人々の嗜好が多様化してセグメンテーション(市場細分化)が進み、少量多品種が推奨されるなど、ヒット商品が生まれにくい世の中になりました。テレビ番組も例に漏れず、幅広い層から支持されるものは小さくなる一方ですが、「芸能人格付けチェック」にはそんな閉塞感を打ち破るヒントがギュッと凝縮されています。
「元日固定」で得た希少性とお祭り感
1つ目の必勝ポイントは、元日に固定したこと。
実は「芸能人格付けチェック」が元日放送になったのは2008年以降であり、当初は1月2日や3日に放送されていました。これを元日に固定したことで、徐々に「芸能人格付けチェック」=元日というイメージが浸透。「年に一度。しかも、めでたい元日のお楽しみ」という希少性とお祭り感を手に入れました。
現在、放送月日を固定している番組は、「NHK紅白歌合戦」や「笑ってはいけないシリーズ」(日本テレビ系)、「輝く!レコード大賞」(TBS系)など、ごくわずか。「元旦はこの番組」と言えるのは当番組と、2011年から元日放送として追随した「元日はTOKIO×嵐」(日本テレビ系)くらいなのです。
過去を振り返ると、1964年から2010年まで47回に渡って放送された「新春かくし芸大会」(フジテレビ系)は、元日番組の象徴でした。私自身、幼少期は両親の影響で同番組を見ていましたが、正直「面白くないな」と思っていたことをよく覚えています。しかし、いまだに「元日は『かくし芸大会』」というイメージは消えず、昨年の元日も「むしろ今、見てみたい」と思ったほど、その希少性やお祭り感に今さらながら気づいてしまいました。

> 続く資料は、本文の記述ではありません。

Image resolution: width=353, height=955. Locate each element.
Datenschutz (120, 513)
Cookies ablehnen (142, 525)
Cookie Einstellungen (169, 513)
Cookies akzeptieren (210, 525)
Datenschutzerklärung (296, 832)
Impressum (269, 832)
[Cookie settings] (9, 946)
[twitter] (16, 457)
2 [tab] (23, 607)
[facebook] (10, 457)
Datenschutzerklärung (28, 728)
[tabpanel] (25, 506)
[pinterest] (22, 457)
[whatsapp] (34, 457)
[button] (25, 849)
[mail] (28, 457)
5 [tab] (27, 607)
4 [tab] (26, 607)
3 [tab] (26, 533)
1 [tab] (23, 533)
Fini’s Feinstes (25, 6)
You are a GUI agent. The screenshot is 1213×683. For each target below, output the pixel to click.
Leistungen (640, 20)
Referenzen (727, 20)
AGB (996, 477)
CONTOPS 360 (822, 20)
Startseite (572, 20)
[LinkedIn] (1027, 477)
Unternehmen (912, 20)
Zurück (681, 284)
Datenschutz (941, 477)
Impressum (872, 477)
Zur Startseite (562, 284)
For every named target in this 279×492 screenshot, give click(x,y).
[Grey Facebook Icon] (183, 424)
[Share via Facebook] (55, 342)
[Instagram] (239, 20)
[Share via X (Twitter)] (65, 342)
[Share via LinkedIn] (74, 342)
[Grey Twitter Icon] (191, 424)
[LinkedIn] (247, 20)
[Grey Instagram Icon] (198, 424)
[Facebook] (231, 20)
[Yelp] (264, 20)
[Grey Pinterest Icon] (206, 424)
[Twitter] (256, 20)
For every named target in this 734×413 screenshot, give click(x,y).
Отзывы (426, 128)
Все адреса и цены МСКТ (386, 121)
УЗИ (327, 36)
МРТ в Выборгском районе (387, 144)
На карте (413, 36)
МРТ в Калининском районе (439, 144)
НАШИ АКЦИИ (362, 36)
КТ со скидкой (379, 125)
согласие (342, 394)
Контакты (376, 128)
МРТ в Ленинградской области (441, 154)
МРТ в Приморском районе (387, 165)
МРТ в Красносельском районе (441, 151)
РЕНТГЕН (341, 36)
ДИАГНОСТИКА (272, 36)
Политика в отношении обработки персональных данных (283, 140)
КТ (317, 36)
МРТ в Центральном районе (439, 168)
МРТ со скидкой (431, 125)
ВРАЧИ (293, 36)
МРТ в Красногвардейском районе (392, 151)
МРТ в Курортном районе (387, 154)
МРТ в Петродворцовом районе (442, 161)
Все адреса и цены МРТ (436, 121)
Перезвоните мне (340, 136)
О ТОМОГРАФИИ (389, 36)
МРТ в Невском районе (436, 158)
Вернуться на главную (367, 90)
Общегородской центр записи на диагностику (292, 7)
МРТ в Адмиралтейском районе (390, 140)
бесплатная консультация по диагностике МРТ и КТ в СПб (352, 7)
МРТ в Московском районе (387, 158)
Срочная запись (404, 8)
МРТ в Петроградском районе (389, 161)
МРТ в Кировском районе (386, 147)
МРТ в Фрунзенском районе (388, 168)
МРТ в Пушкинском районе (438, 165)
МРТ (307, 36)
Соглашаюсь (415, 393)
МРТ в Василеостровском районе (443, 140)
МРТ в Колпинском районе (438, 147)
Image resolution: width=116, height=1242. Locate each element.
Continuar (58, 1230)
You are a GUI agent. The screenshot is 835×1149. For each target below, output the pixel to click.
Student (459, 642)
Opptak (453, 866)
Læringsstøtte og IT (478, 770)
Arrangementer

同じような月日の固定戦略を採用しているのは、現在ブーム再燃中の新日本プロレス。1992年から毎年1月4日に東京ドーム大会を行い、「年に一度のビッグイベント」「1月4日は新日本の日」というイメージづけに成功しました。その間、K-1や総合格闘技ブームに押されて空席が目立った時期もありましたが、開催を継続したことが現在の隆盛につながっているとも言えるのではないでしょうか。